§ **ACTIVITY**: The first line to keep is the one containing "1181x1008 pixels. At"; restate it and all lines after it through the end of the material, word for word and nothing else.

§ **RECORD EXCERPTS**:

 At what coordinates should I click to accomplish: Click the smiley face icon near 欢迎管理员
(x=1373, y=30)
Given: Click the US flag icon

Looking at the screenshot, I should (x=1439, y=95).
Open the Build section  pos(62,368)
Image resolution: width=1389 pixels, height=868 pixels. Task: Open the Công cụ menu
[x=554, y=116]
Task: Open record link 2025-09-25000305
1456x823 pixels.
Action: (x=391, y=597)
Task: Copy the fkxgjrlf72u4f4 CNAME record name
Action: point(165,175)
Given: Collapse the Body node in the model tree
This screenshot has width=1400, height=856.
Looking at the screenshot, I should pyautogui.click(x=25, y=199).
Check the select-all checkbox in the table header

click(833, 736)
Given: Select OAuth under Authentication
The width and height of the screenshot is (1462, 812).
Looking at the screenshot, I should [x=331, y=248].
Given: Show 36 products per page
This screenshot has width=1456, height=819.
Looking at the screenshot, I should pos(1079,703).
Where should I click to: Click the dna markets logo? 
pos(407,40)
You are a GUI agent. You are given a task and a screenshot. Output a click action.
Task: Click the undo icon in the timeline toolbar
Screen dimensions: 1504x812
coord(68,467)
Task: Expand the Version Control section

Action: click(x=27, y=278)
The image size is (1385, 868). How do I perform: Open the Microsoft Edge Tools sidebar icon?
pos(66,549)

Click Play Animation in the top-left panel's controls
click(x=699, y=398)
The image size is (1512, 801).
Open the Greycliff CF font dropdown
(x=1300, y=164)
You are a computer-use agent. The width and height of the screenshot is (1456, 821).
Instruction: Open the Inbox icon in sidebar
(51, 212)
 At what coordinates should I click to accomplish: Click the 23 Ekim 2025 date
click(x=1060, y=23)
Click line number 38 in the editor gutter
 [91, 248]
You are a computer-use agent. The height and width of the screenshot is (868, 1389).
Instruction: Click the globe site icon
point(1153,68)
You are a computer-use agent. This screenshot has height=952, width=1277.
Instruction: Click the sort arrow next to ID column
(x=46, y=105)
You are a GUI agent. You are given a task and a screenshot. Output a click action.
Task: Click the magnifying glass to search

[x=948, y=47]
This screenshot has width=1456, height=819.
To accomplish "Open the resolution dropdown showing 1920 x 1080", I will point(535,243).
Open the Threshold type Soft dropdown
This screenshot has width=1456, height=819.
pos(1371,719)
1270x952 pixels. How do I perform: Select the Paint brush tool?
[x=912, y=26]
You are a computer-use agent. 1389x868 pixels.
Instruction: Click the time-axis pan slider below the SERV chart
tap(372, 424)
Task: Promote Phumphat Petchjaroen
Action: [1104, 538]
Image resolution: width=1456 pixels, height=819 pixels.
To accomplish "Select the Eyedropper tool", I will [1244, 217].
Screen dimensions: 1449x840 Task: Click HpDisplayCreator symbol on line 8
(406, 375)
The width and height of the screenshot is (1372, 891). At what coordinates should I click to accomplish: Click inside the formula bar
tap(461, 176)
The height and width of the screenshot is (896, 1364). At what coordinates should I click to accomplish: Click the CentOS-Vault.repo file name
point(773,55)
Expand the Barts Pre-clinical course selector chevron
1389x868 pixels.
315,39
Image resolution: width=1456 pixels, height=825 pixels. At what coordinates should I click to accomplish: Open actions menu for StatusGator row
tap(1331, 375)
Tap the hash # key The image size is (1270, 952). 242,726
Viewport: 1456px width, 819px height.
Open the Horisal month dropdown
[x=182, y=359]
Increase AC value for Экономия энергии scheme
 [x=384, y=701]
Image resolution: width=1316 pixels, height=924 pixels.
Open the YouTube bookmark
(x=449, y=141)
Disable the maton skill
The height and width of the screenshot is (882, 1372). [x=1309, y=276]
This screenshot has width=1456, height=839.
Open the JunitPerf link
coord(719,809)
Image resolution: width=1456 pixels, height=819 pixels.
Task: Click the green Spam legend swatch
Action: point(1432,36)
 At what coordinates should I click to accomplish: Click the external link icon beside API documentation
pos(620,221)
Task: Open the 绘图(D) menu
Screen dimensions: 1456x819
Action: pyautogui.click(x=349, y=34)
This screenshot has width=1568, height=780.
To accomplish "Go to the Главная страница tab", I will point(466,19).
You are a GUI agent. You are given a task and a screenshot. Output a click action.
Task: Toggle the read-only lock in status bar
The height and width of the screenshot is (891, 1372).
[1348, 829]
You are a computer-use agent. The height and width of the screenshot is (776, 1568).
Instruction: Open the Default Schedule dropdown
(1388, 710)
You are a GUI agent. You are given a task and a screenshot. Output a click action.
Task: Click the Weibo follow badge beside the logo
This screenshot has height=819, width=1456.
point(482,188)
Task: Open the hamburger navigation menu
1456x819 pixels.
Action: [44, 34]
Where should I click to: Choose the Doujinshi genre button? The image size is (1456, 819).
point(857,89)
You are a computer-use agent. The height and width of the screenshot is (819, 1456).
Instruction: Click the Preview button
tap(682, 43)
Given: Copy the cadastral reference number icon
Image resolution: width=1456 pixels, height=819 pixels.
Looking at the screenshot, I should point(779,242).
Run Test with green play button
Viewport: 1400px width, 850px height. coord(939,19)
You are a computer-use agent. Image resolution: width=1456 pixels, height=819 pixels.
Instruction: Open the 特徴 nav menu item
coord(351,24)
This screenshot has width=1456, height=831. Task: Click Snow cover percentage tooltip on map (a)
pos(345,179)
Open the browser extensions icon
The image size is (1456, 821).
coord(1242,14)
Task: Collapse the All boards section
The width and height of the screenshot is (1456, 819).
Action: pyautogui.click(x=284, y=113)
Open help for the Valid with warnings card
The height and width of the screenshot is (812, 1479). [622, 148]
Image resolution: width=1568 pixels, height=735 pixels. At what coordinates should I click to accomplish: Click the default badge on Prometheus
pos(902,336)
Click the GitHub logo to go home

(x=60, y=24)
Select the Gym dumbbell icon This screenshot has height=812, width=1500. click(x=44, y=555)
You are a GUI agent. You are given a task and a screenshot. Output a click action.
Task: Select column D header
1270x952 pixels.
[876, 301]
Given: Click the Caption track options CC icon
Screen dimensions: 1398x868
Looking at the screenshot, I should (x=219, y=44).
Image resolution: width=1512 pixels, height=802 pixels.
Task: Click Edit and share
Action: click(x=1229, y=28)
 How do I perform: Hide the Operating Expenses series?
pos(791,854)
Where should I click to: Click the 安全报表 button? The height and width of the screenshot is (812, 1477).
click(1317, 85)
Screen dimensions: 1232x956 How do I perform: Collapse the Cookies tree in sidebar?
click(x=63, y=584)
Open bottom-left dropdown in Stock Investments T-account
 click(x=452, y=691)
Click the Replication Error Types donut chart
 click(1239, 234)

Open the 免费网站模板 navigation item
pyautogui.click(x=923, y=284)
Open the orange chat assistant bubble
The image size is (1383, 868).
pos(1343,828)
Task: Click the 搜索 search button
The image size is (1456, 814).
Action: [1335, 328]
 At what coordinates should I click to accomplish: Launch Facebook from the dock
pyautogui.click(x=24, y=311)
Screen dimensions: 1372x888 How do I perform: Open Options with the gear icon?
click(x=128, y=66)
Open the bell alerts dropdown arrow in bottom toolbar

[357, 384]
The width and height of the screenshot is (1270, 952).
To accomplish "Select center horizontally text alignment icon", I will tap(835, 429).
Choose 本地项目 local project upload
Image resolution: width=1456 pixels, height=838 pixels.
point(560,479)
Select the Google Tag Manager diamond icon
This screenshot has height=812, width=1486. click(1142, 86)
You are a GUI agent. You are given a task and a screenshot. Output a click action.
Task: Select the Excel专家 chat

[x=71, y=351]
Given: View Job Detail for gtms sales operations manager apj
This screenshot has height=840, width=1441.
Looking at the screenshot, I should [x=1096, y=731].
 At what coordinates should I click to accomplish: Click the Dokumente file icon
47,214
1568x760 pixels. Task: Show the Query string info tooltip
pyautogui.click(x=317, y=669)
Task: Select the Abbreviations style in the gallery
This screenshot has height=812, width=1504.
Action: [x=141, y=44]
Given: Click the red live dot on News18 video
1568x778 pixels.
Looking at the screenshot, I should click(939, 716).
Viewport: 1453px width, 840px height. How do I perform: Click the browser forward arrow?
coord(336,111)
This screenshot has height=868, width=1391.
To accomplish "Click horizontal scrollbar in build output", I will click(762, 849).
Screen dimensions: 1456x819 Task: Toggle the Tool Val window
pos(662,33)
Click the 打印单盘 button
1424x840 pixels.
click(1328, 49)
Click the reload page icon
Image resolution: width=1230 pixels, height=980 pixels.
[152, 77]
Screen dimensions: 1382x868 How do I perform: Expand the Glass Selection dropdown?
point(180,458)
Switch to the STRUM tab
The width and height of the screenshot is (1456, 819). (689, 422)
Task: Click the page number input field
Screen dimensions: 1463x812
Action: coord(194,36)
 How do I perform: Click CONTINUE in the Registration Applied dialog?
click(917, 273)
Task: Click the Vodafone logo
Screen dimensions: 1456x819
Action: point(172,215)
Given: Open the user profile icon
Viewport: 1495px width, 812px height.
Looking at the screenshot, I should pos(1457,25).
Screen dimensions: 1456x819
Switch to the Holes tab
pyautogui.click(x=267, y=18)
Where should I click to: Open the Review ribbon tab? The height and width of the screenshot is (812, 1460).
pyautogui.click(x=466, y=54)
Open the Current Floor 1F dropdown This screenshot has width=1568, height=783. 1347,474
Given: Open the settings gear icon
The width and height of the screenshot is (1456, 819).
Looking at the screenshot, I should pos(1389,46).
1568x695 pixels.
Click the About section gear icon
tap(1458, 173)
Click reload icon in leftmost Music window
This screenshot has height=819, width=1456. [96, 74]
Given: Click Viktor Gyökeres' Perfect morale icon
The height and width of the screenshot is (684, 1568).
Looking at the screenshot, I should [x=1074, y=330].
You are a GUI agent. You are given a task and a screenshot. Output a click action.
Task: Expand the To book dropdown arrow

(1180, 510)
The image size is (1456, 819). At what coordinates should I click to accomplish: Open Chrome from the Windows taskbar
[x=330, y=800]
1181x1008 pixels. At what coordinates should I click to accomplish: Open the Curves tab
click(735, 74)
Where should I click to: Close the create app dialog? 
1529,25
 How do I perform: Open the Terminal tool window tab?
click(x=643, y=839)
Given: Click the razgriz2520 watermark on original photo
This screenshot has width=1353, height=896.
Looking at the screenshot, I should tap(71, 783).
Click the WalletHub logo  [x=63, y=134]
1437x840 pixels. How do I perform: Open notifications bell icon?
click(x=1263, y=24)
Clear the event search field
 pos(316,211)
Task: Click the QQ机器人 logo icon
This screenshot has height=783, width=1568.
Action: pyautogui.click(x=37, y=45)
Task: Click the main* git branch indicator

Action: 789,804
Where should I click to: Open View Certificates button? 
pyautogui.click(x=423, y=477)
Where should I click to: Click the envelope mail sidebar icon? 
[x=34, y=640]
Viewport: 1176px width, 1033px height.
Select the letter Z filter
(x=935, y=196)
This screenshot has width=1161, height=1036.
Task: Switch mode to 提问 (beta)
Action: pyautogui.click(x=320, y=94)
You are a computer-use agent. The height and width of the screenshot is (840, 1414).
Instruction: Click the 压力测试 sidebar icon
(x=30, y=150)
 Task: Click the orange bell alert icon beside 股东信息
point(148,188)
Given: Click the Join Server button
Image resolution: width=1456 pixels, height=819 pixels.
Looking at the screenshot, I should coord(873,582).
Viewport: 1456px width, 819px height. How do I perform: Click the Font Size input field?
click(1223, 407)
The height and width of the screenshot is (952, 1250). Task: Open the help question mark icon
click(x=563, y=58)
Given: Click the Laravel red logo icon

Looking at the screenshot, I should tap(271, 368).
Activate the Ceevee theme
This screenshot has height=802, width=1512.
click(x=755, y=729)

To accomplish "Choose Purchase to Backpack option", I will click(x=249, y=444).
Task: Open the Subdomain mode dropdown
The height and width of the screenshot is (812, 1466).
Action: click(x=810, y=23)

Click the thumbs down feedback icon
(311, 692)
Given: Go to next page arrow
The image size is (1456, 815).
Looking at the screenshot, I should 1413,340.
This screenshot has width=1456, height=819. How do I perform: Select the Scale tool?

§ **ANSWER SECTION**:
1181x1008 pixels. At what coordinates should I click to accomplish: Open the Curves tab
click(735, 74)
Where should I click to: Close the create app dialog? 
1529,25
 How do I perform: Open the Terminal tool window tab?
click(x=643, y=839)
Given: Click the razgriz2520 watermark on original photo
This screenshot has width=1353, height=896.
Looking at the screenshot, I should tap(71, 783).
Click the WalletHub logo  [x=63, y=134]
1437x840 pixels. How do I perform: Open notifications bell icon?
click(x=1263, y=24)
Clear the event search field
 pos(316,211)
Task: Click the QQ机器人 logo icon
This screenshot has height=783, width=1568.
Action: pyautogui.click(x=37, y=45)
Task: Click the main* git branch indicator

Action: 789,804
Where should I click to: Open View Certificates button? 
pyautogui.click(x=423, y=477)
Where should I click to: Click the envelope mail sidebar icon? 
[x=34, y=640]
Viewport: 1176px width, 1033px height.
Select the letter Z filter
(x=935, y=196)
This screenshot has width=1161, height=1036.
Task: Switch mode to 提问 (beta)
Action: pyautogui.click(x=320, y=94)
You are a computer-use agent. The height and width of the screenshot is (840, 1414).
Instruction: Click the 压力测试 sidebar icon
(x=30, y=150)
 Task: Click the orange bell alert icon beside 股东信息
point(148,188)
Given: Click the Join Server button
Image resolution: width=1456 pixels, height=819 pixels.
Looking at the screenshot, I should coord(873,582).
Viewport: 1456px width, 819px height. How do I perform: Click the Font Size input field?
click(1223, 407)
The height and width of the screenshot is (952, 1250). Task: Open the help question mark icon
click(x=563, y=58)
Given: Click the Laravel red logo icon

Looking at the screenshot, I should tap(271, 368).
Activate the Ceevee theme
This screenshot has height=802, width=1512.
click(x=755, y=729)

To accomplish "Choose Purchase to Backpack option", I will click(x=249, y=444).
Task: Open the Subdomain mode dropdown
The height and width of the screenshot is (812, 1466).
Action: click(x=810, y=23)

Click the thumbs down feedback icon
(311, 692)
Given: Go to next page arrow
The image size is (1456, 815).
Looking at the screenshot, I should 1413,340.
This screenshot has width=1456, height=819. How do I perform: Select the Scale tool?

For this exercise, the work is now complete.